In another aspect of the present invention, the limiting portion may include a wall surface extending substantially perpendicular to the axial direction.

In another aspect of the present invention, the bonding material may be located closer to the first edge of the hydrogen separation membrane than the restriction portion.

In another aspect of the present invention, the second support has a first edge on the one side in the axial direction,
The first edge of the second support may be located axially inward of the first edge of the hydrogen separation membrane, and the bonding material may be arranged in a groove-shaped portion formed between the limiting portion and the first edge of the second support.

In another aspect of the present invention, the restriction portion may include a recess that is locally recessed inward from the inner circumferential surface of the hydrogen separation membrane.

By adopting the above-mentioned configuration, the hydrogen separation membrane module of the present invention makes it possible to easily bond the hydrogen separation membrane to the support that supports it.

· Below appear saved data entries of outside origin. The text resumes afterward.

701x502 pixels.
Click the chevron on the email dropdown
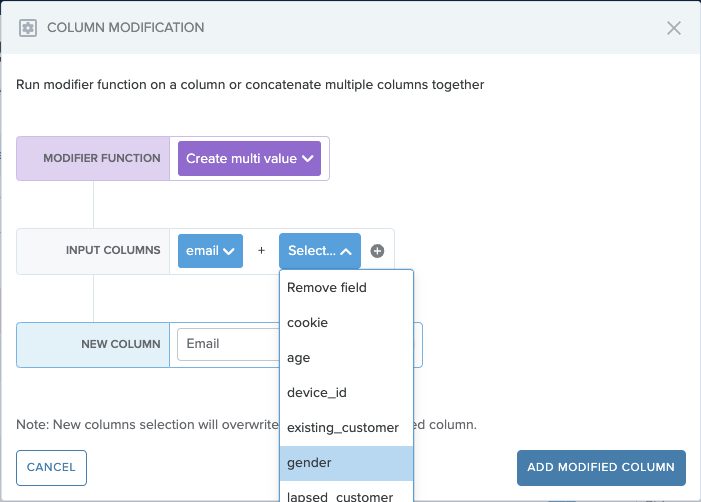[x=228, y=252]
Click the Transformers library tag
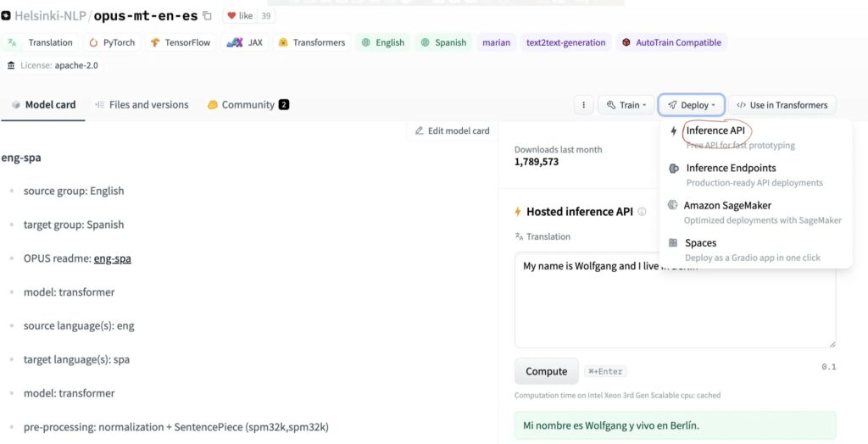Viewport: 868px width, 444px height. [311, 42]
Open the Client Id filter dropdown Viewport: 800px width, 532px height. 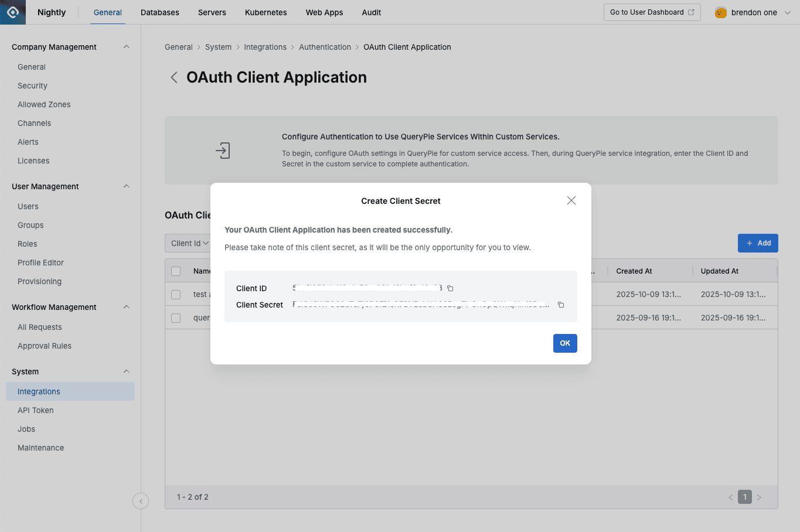(189, 243)
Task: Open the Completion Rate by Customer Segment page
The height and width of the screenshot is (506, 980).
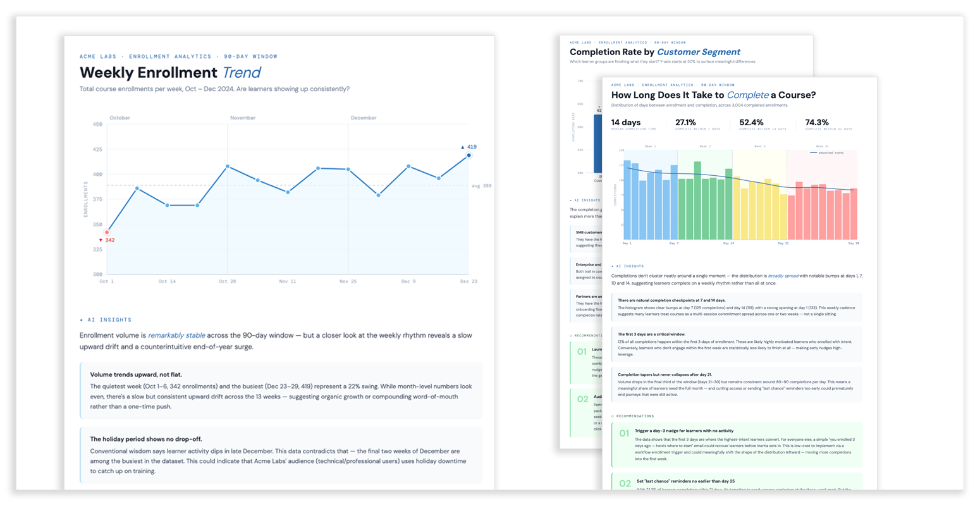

1 is a front view (partial cross-sectional view) of a hydrogen separation membrane module showing one embodiment of the present invention. FIG. FIG. 3 is a diagram showing a state before the bonding material in FIG. 2 is placed. FIG. 2 is an enlarged view of a portion X in FIG. 1 showing another embodiment. FIG. 2 is an enlarged view of a portion X in FIG. 1 showing another embodiment.

Hereinafter, an embodiment of the present invention will be described with reference to the drawings.
In this specification, the same or common elements in a plurality of embodiments are denoted by the same reference numerals, and duplicated explanations are omitted. Furthermore, the specific configurations shown in the embodiments and drawings are for the purpose of understanding the contents of the present invention, and the present invention is not limited to the specific configurations shown in the drawings.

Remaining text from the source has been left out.